■ **Set exercise**:
Reproduce the listing from the line with "The image size is (602, 417)." through the end of the listing, both ends included, with the requests, and multiply every coordinate in the answers by 2.25, rounding to whole numbers with halves going up. Give only these lines and leave out the pictures.

Start

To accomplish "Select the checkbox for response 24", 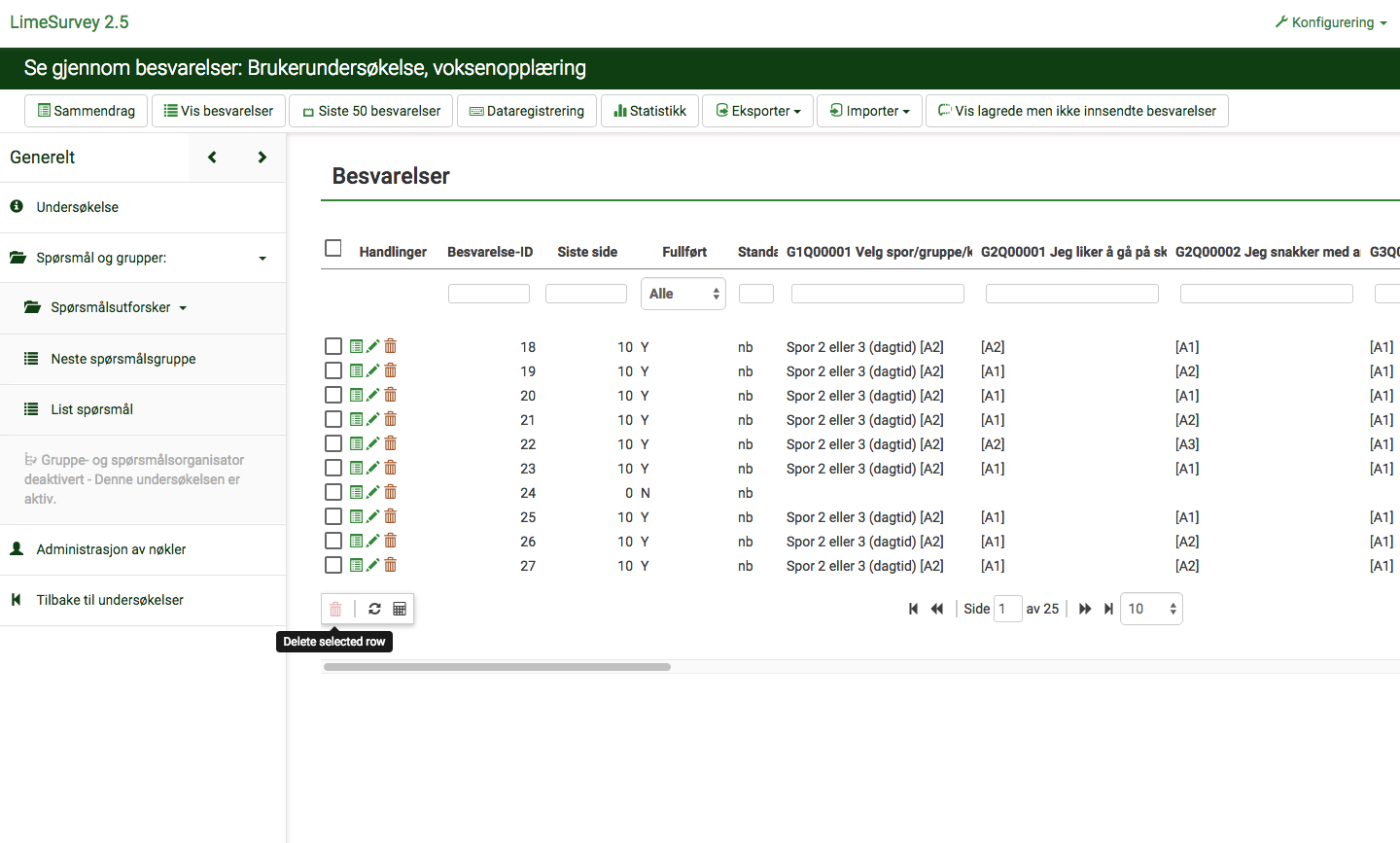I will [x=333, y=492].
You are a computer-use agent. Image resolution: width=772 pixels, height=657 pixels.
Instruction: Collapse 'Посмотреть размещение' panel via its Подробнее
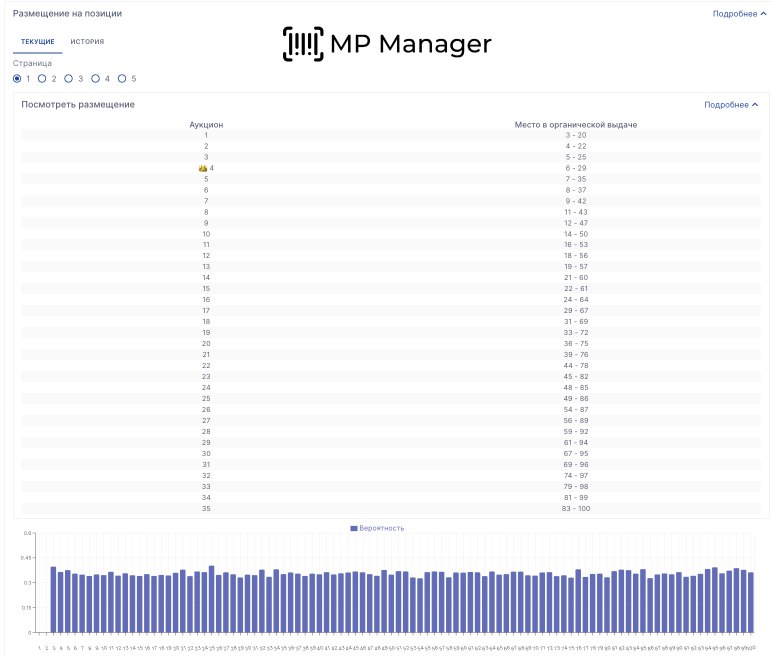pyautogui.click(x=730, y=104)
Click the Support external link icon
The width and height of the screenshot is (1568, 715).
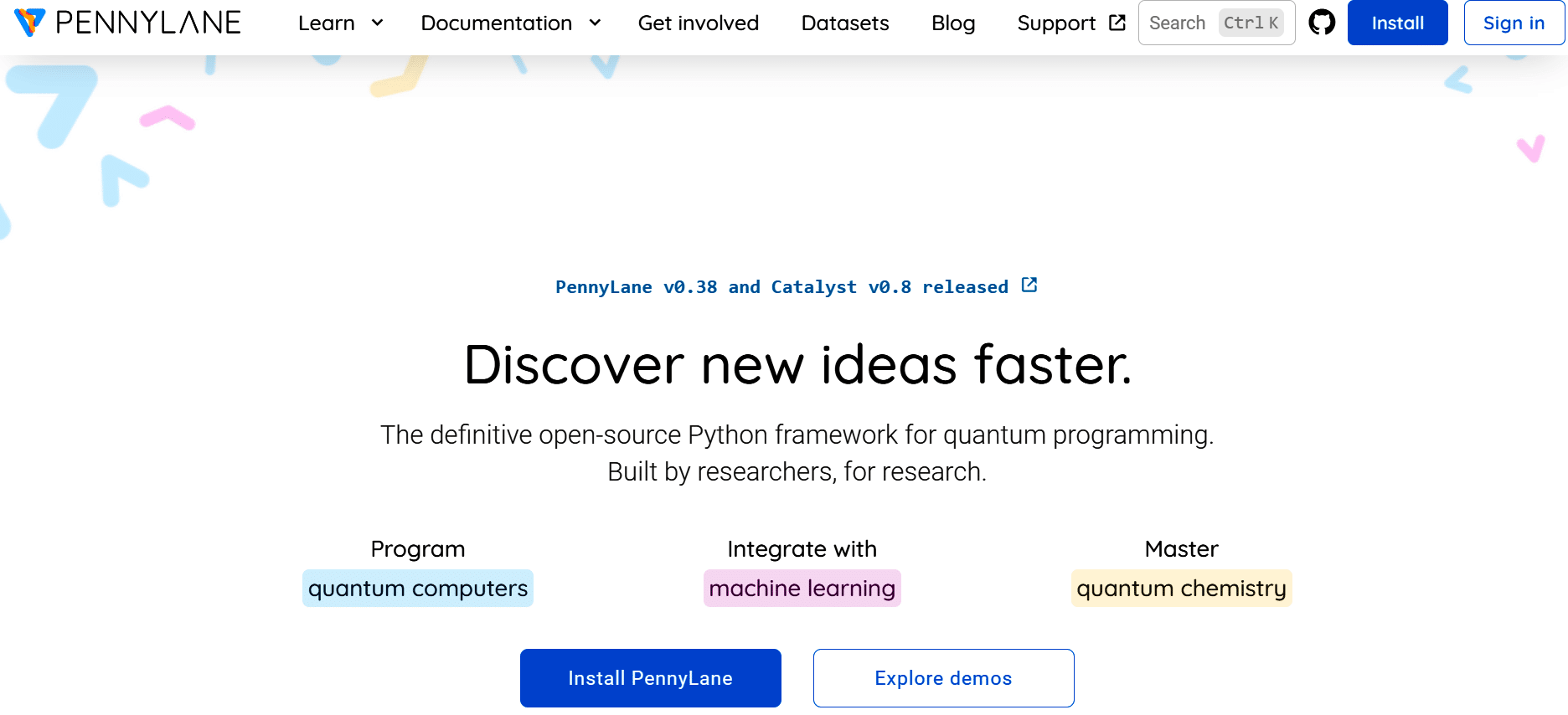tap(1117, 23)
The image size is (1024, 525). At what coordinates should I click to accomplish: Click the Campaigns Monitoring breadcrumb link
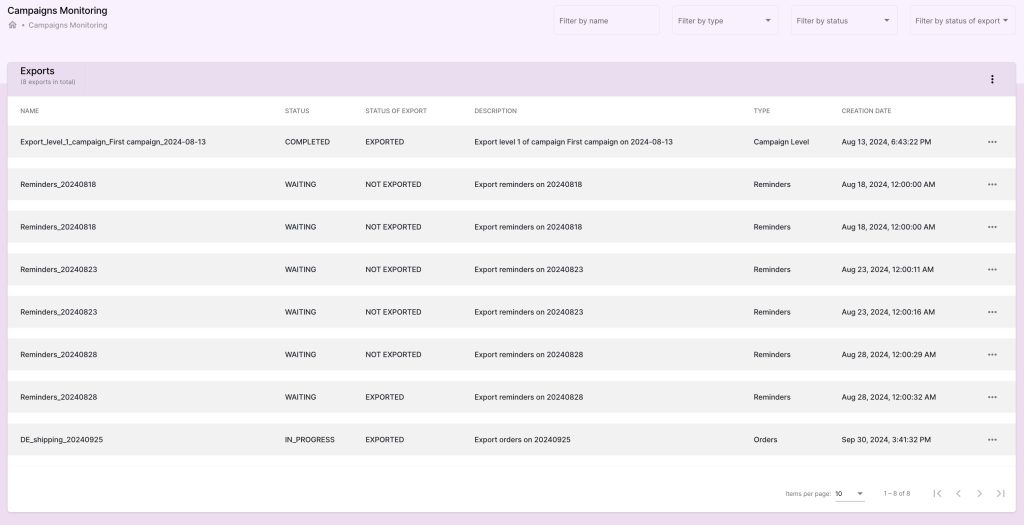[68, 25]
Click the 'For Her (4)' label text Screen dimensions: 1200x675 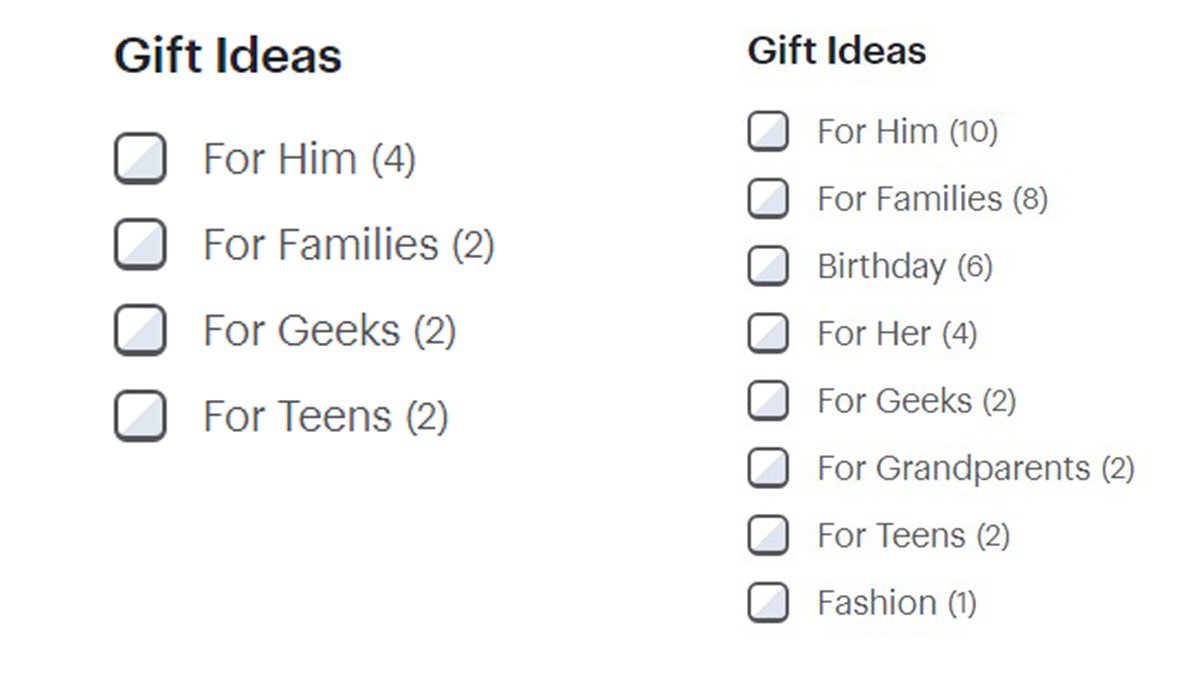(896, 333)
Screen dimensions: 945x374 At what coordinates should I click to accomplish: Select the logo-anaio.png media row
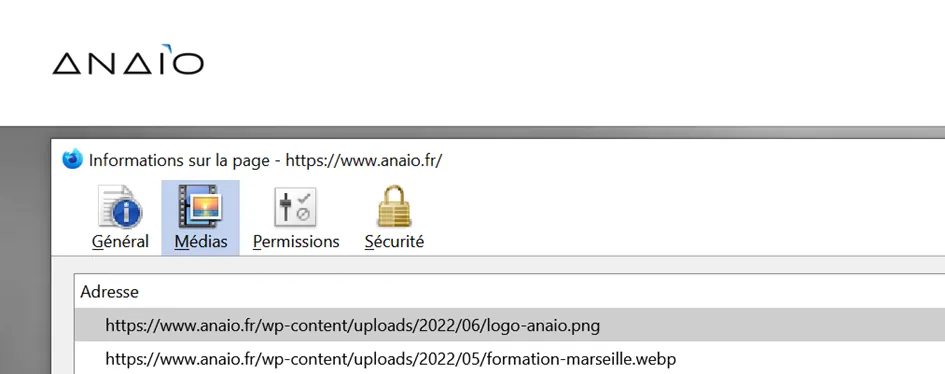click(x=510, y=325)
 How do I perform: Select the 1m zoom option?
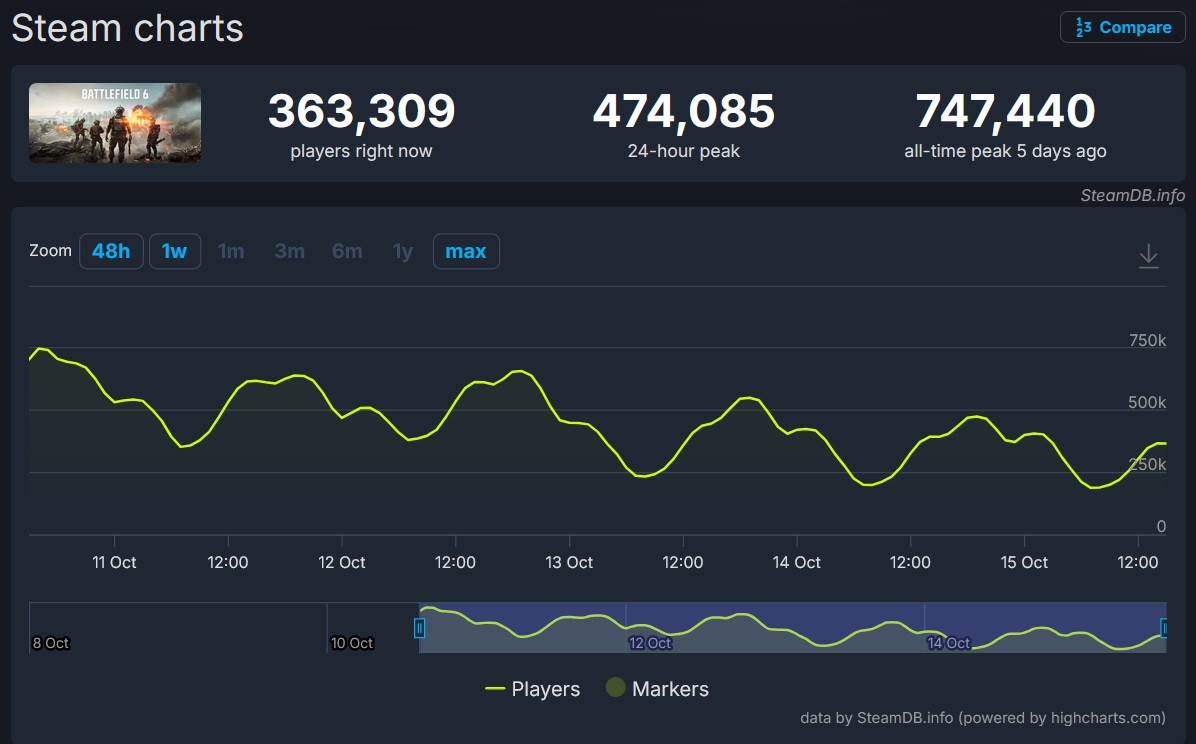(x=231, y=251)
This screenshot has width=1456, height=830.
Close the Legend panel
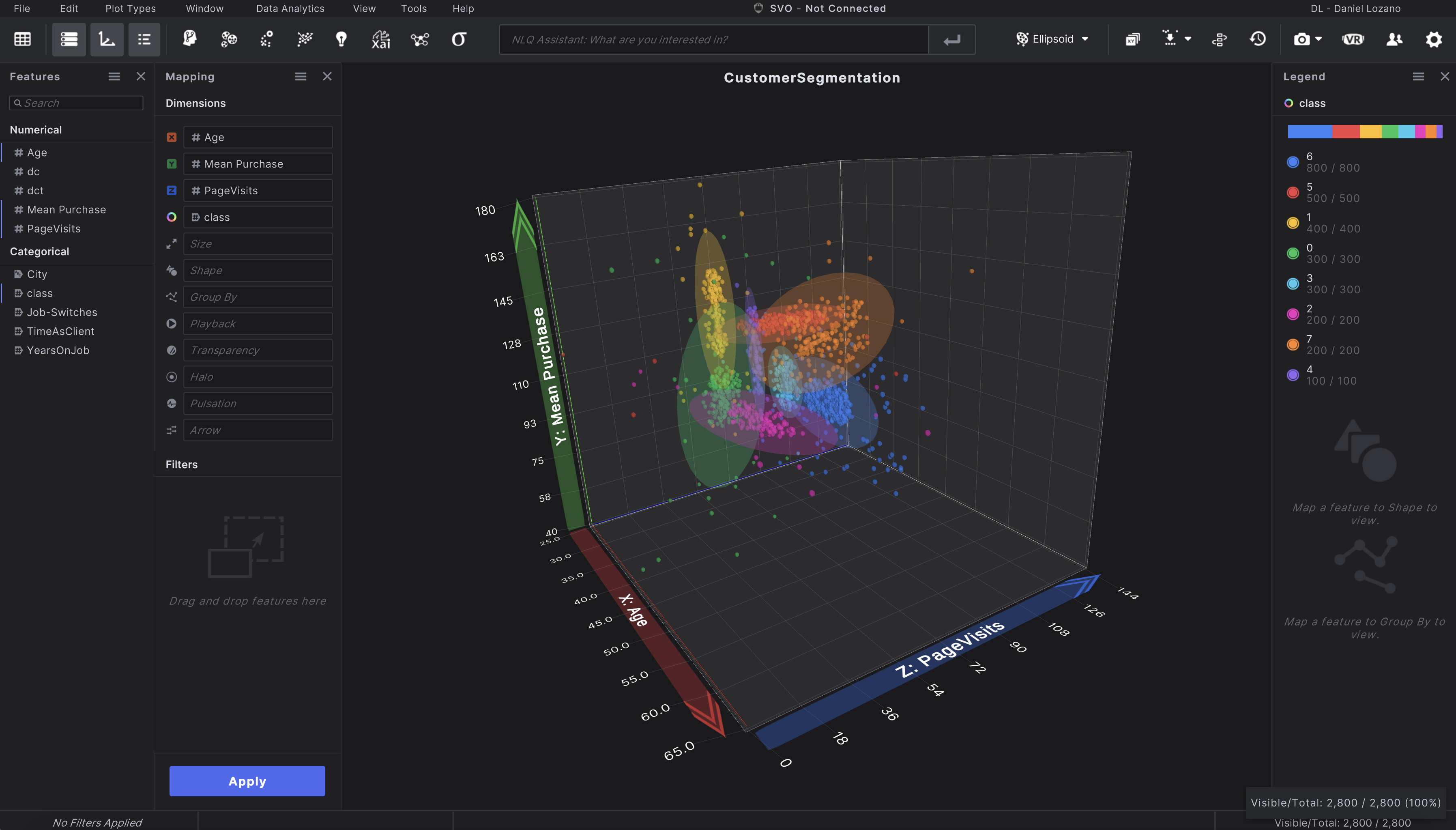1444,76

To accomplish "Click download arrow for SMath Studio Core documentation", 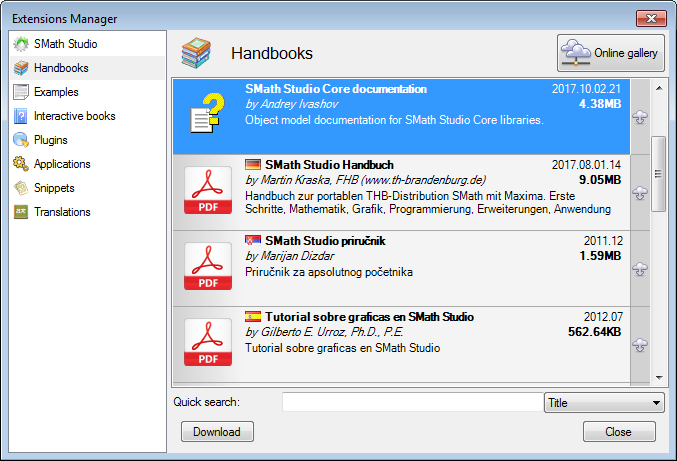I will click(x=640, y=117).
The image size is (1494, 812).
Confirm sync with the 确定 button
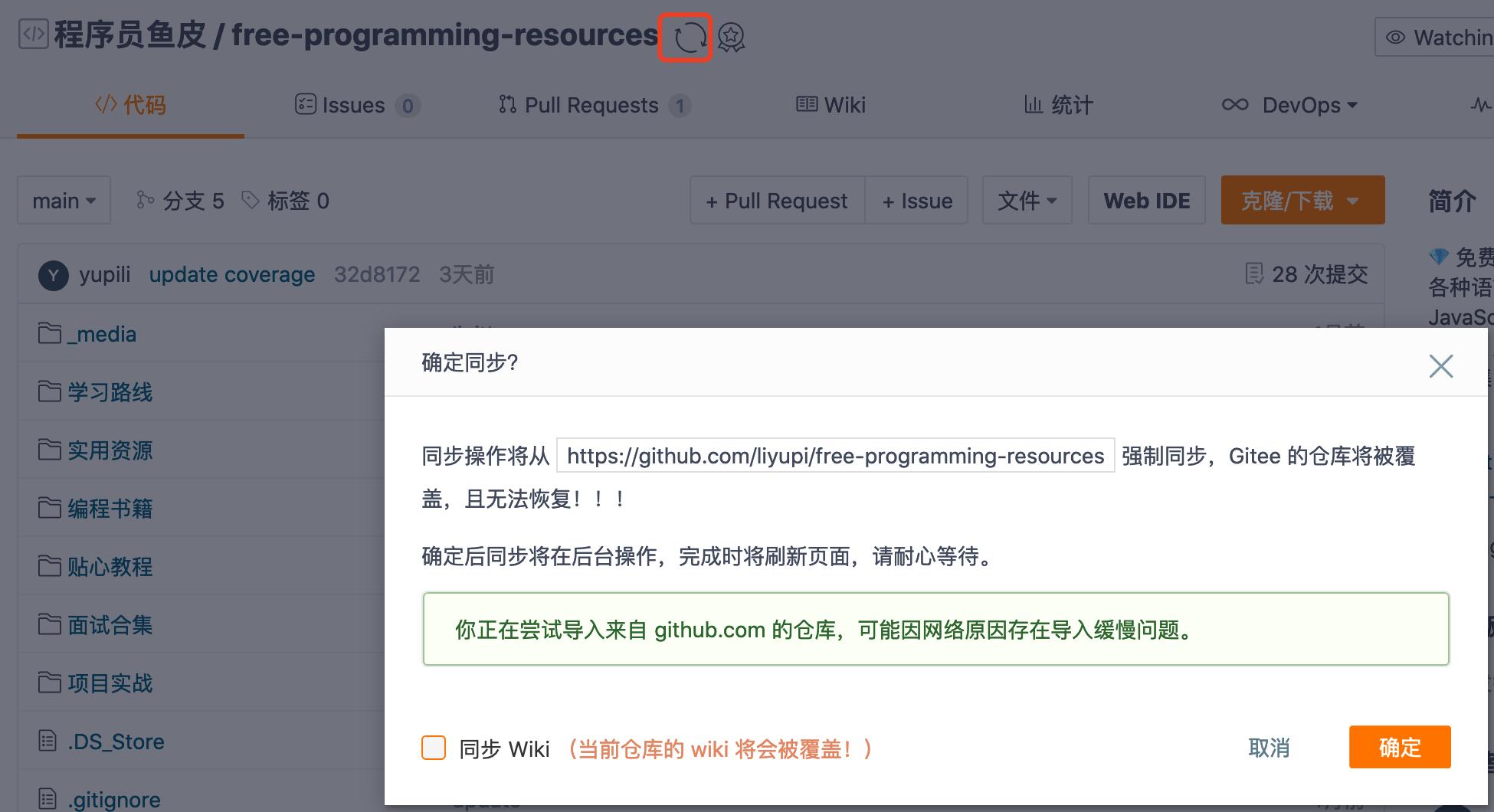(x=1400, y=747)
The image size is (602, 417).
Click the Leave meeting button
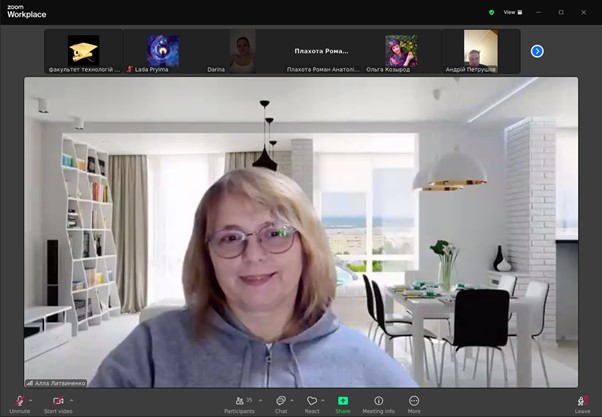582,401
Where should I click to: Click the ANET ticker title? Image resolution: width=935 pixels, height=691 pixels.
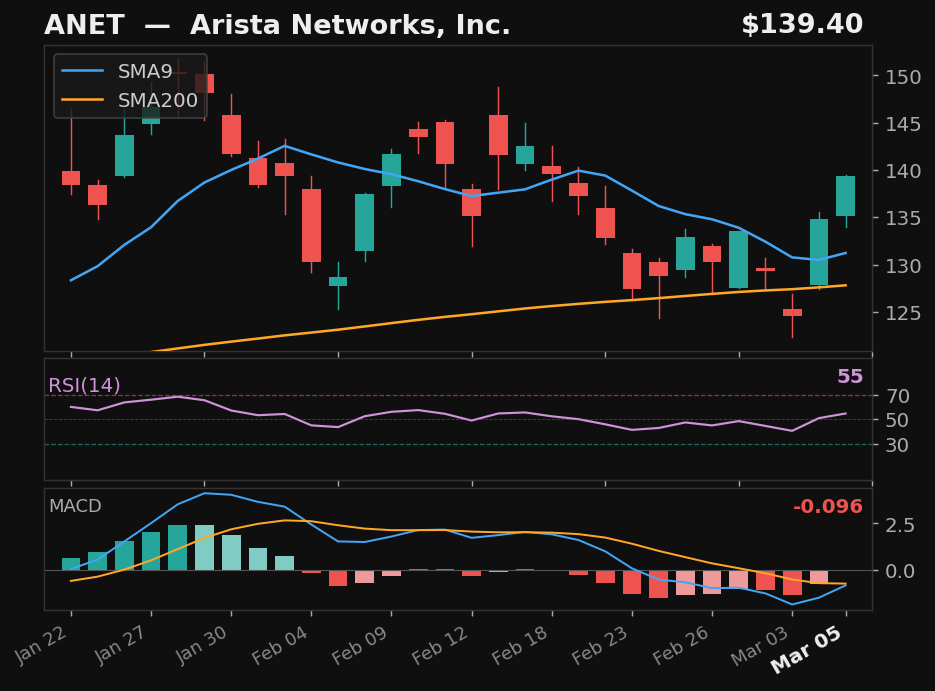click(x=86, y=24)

End

■ **Exercise output**:
The image size is (602, 417).
Click the Leave meeting button
1310,902
Where should I click to: Click the ANET ticker title? Image resolution: width=935 pixels, height=691 pixels.
click(x=194, y=54)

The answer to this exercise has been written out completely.